Banking stocks plummeted at the end of trading, dragging the FBM KLCI into negative territory
by SHAZNI ONG / pic by HUSSEIN SHAHARUDDIN
THE central bank unexpectedly slashed the overnight policy rate (OPR) by 25 basis points (bps) to the lowest level since 2011, as signs of slower growth from global turmoil hit the country but the cut brought a relief to borrowers.
Bank Negara Malaysia (BNM) reduced the policy rate, which is the reference point for lending, to 2.75% from 3%, the second cut in eight months as analysts expect a weak final quarter of 2019.
But borrowers cheered over the reduction, trimming their current financial commitment and boosting consumer spending.
Analysts had expected the financial regulator to leave the OPR unchanged and any reduction would come at the end of the first quarter (1Q).
BNM said the Monetary Policy Committee agreed to reduce the OPR to 2.75% from 3% as a pre-emptive measure to increase the growth trajectory amid price stability.
“For 2020, growth is expected to gradually improve, with continued support from household spending and better export performance,” BNM said in a statement yesterday.
The central bank highlighted the downside risks of geopolitical tensions and policy uncertainties in a number of countries, but monetary easing across major economies in the second half of last year helped ease financial conditions.
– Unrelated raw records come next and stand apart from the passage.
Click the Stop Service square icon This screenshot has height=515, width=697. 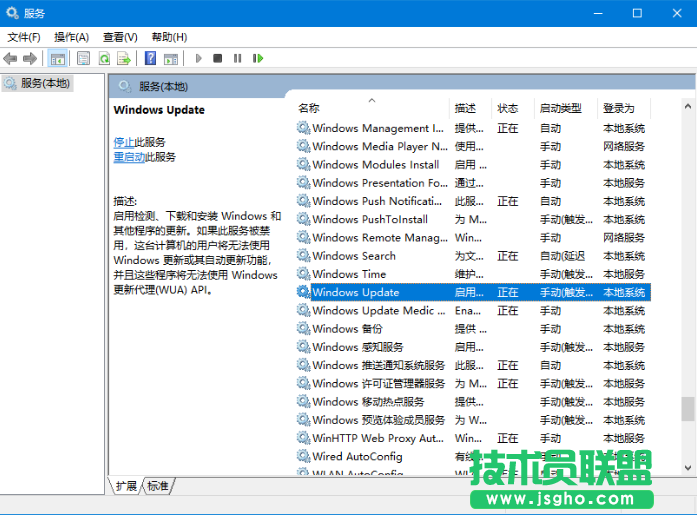tap(218, 59)
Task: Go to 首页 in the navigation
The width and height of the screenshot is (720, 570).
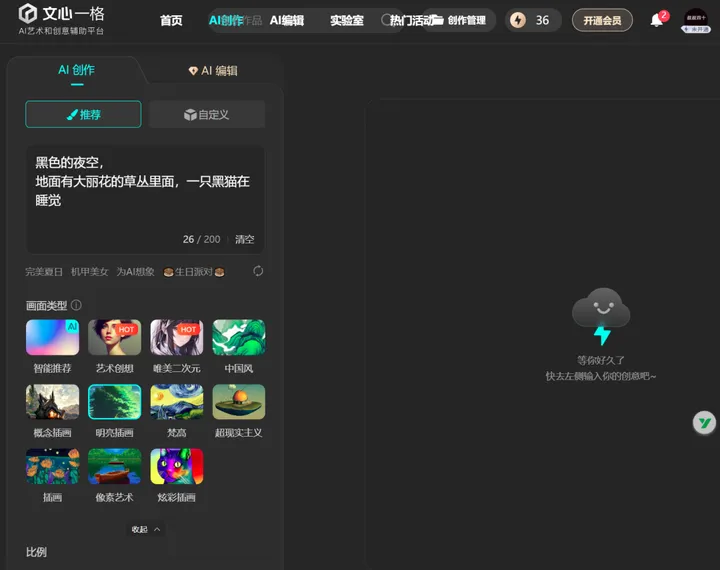Action: tap(171, 20)
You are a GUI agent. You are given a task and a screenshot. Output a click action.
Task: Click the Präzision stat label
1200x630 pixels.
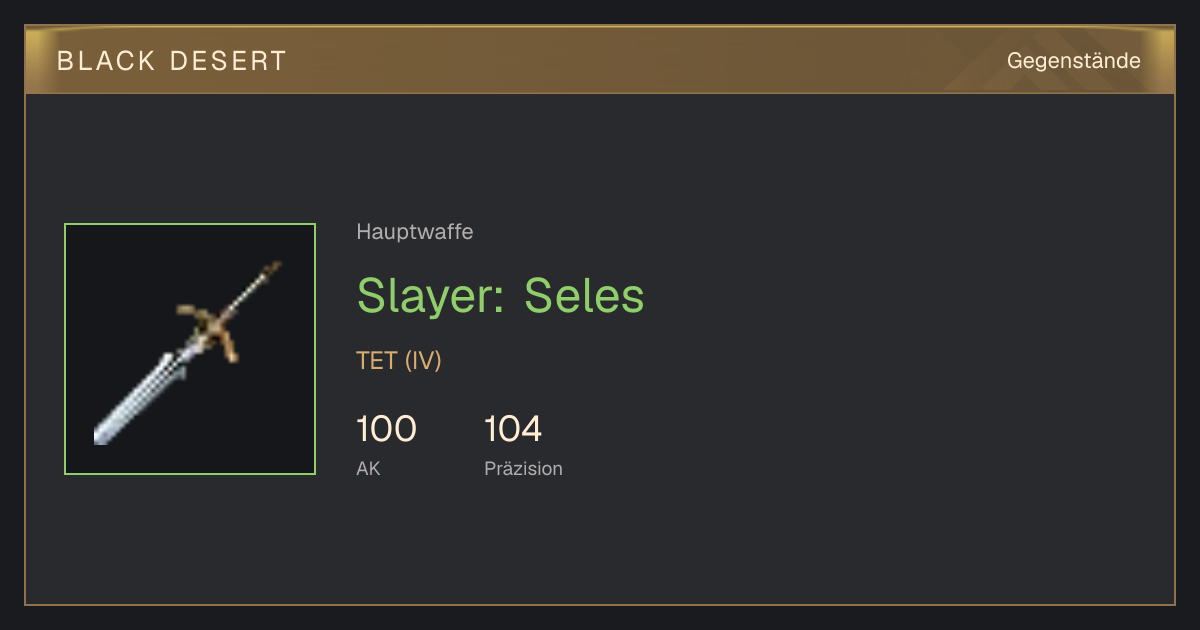point(523,468)
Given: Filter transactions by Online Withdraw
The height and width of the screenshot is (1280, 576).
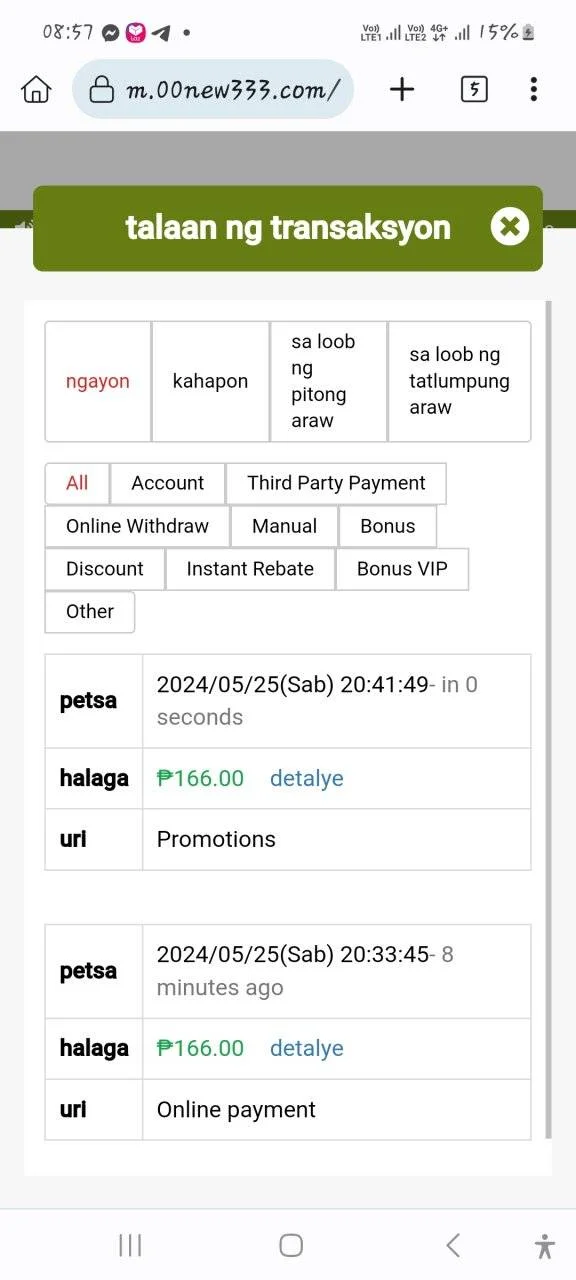Looking at the screenshot, I should click(137, 526).
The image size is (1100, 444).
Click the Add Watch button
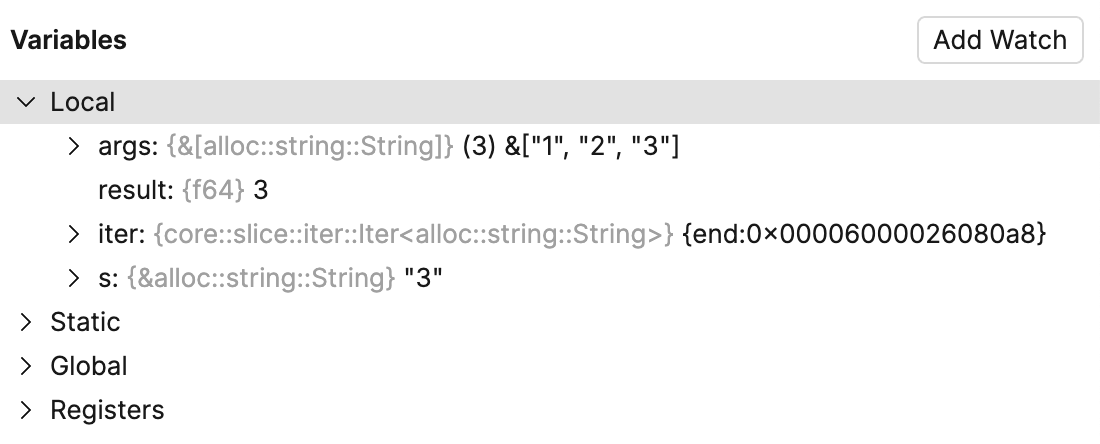click(999, 40)
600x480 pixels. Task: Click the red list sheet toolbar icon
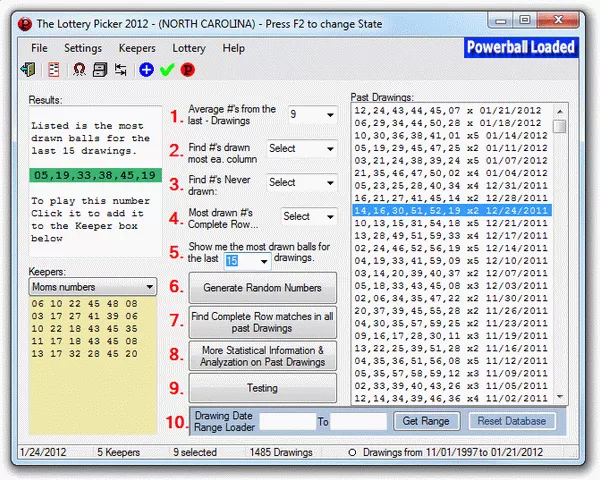(x=54, y=69)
Socio-Economic Research Centre ED Lee Heng Guie said the rate cut reassured the public that the monetary policy would continue to remain supportive of growth.
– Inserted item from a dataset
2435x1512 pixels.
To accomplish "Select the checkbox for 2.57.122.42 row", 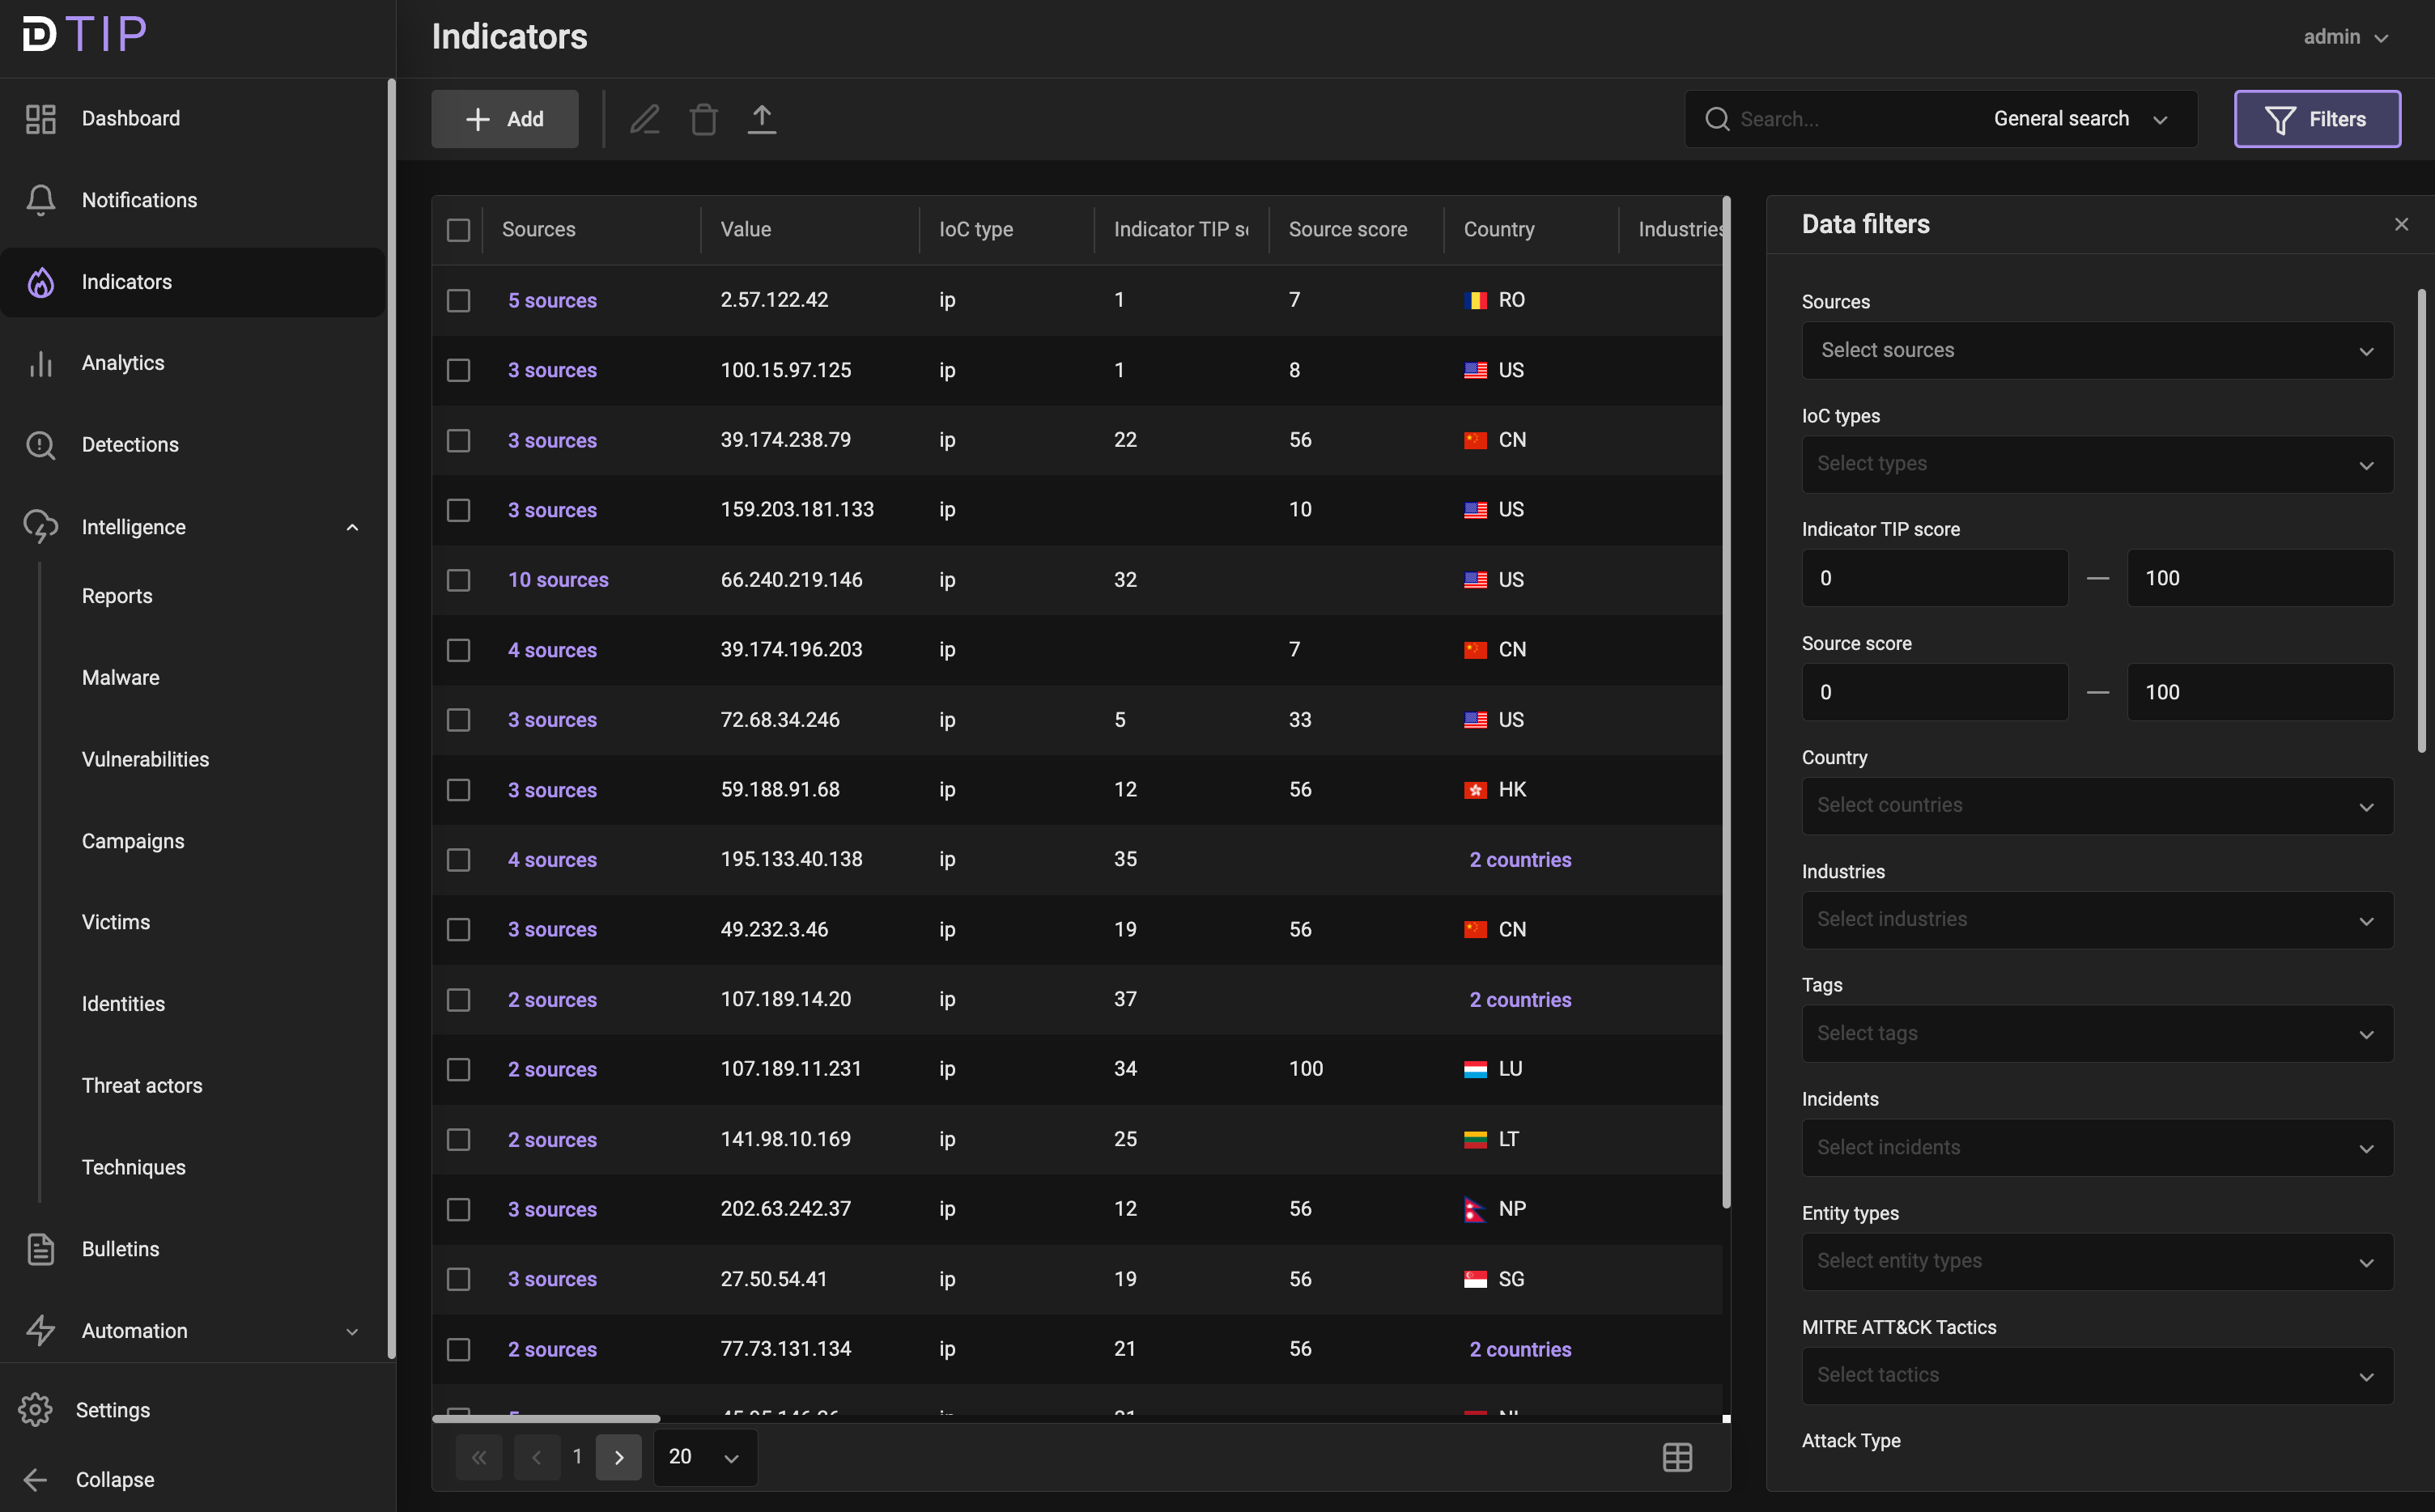I will point(458,300).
“It also reckons there are many downside risks to the economy despite some positive, stabilisation in the global economy coming from the easing trade tension,” he told The Malaysian Reserve (TMR) yesterday.
Lee said the bond markets and some banking stocks reacted to the rate cut, but the winners would be the borrowers.
Most banking stocks slumped yesterday following the announcement. Rate cuts mean less interest income for lenders as banks struggle to achieve higher earnings.
Banking stocks plummeted at the end of trading, dragging the main FTSE Bursa Malaysia KLCI (FBM KLCI) into the negative territory.
“With this rate cut, together with last year’s 25bps, cumulatively we have 50bps. For those who wanted to borrow some money and for some business expansion for buying something, this is quite a big decision.
“For the existing borrowers, if they have the loans, and maybe they can go to the bank and adjust their repayment and fees, so that they can have some relief.
“But for the new borrowers, it all depends. Those that really have something that they wanted to do, such business, loans, now they can think about wanting to borrow, like for property,” he said.
Lee said with BNM’s support towards lowering the OPR, it is important for the government’s fiscal side to stimulate the economy, including not to delay projects.
“Do not waste time and do the right thing because the external environment is getting more complicated,” he said, adding that there were a lot of risks, including geopolitical tensions and non-economic risks like the flu scare in China.
Lee said the central bank had to trim the policy rate now as it anticipates a weaker GDP during the October through December 2019 period.
“Looking at 4Q last year as an indicator, it suggests the 4Q GDP was likely to be weaker than 3Q19,” he said.
United Overseas Bank (M) Bhd senior economist Julia Goh said BNM is expected to keep the OPR at the announced level and allow the effect to impact the economy.
“The rate cut helps extend the stimulus effect from the previous OPR cut in May 2019. The next key data to watch is 4Q19 and full-year 2019 GDP that will be released on Feb 12,” she said in a note.
Bank Islam Malaysia Bhd chief economist Dr Mohd Afzanizam Abdul Rashid said the central bank is mindful of external developments and would be data-dependent in deciding their next course of action.
“We were surprised by the move as we are looking that BNM might want to cut the rate in May,” he told TMR, adding that it would boost growth trajectory.
Mohd Afzanizam said inflation is not really an issue as the government had postponed the targeted fuel subsidy indefinitely and reduction of PLUS toll rates would further contain inflation.
“At this juncture, we believe BNM would maintain the prevailing OPR throughout the year, subject to the evolving economic outlook globally. For now, 25bps should suffice to spur the economic activities,” he added.